◆ DIRECTIONS FOR THIS TASK ◆
Where the records below show the word "person" in a line, please copy that line.

◆ EXCERPTED RECORDS ◆
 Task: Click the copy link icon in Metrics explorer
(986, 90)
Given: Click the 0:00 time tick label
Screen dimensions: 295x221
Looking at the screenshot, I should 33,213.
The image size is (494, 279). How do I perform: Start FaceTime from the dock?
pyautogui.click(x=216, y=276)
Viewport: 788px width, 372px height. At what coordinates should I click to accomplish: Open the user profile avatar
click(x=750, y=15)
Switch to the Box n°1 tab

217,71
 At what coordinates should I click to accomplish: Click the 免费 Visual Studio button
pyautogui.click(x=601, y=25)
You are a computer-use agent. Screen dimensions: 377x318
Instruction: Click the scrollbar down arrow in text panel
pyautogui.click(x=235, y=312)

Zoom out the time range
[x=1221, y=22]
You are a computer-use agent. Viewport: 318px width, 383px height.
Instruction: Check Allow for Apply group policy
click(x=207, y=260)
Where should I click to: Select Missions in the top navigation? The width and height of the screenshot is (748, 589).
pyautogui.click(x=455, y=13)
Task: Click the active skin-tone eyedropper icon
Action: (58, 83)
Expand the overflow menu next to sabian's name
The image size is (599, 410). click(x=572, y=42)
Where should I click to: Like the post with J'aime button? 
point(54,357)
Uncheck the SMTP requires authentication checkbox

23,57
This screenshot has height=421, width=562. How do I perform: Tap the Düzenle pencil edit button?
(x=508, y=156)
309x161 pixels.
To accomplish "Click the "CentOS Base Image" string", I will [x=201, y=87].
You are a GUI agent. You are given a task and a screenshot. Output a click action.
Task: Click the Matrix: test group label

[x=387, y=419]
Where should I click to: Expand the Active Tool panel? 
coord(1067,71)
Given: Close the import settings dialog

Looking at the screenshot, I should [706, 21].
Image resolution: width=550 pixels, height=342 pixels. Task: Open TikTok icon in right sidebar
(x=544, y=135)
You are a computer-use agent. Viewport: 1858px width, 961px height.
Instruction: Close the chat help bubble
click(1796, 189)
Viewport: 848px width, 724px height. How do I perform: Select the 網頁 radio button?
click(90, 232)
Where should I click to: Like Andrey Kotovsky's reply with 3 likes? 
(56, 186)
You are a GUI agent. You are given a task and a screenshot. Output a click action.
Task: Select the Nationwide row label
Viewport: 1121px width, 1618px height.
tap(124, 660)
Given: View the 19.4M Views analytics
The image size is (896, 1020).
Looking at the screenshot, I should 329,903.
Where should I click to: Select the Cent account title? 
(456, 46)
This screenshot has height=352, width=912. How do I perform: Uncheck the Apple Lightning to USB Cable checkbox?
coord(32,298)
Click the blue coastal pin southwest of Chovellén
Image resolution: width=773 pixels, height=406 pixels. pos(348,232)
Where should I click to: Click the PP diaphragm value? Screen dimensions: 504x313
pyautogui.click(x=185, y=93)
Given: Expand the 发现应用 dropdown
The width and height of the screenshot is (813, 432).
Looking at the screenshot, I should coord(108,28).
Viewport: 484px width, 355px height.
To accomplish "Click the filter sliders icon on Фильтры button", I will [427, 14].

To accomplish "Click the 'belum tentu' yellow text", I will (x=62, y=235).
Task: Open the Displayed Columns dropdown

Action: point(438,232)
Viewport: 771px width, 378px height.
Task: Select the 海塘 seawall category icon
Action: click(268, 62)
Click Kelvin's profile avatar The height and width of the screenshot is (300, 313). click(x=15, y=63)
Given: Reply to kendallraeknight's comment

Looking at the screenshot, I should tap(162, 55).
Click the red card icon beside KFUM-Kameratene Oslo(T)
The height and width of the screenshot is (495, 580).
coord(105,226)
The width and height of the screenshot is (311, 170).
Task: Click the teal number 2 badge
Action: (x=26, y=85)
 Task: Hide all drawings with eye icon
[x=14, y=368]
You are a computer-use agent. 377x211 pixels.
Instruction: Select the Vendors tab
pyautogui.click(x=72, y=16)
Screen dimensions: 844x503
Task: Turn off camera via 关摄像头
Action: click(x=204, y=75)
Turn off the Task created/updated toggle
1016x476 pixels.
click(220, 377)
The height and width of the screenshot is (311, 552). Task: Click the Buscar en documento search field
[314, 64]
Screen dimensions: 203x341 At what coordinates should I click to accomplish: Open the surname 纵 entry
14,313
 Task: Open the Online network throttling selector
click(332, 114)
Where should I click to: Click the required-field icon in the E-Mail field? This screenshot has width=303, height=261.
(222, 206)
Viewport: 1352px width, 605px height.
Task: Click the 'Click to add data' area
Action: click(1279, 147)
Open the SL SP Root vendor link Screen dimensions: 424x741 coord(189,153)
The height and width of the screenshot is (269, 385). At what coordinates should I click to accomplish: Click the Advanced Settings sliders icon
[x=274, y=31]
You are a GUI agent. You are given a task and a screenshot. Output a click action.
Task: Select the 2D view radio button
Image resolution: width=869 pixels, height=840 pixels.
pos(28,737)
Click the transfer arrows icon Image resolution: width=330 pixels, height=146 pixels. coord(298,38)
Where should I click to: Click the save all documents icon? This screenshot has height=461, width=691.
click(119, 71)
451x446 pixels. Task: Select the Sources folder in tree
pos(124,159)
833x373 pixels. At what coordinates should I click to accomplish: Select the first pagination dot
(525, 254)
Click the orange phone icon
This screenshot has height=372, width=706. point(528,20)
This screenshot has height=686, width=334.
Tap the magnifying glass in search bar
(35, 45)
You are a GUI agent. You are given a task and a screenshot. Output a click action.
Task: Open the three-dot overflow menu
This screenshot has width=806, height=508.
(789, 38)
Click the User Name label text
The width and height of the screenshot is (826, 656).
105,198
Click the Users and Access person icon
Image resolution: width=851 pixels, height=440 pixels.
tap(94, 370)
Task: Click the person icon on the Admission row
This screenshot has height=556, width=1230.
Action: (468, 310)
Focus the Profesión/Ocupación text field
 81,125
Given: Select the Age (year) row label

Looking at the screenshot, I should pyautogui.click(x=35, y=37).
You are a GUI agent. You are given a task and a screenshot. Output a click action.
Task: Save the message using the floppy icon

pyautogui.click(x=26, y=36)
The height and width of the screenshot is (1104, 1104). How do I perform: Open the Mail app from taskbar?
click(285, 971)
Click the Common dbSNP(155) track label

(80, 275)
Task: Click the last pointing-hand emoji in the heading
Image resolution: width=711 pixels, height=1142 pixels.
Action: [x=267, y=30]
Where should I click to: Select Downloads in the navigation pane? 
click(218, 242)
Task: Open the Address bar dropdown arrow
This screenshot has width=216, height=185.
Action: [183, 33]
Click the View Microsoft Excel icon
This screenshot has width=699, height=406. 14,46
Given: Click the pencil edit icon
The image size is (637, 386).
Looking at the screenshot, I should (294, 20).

◆ SOLUTION FOR THIS TASK ◆
Click the Users and Access person icon
Task: Click the person icon on the Admission row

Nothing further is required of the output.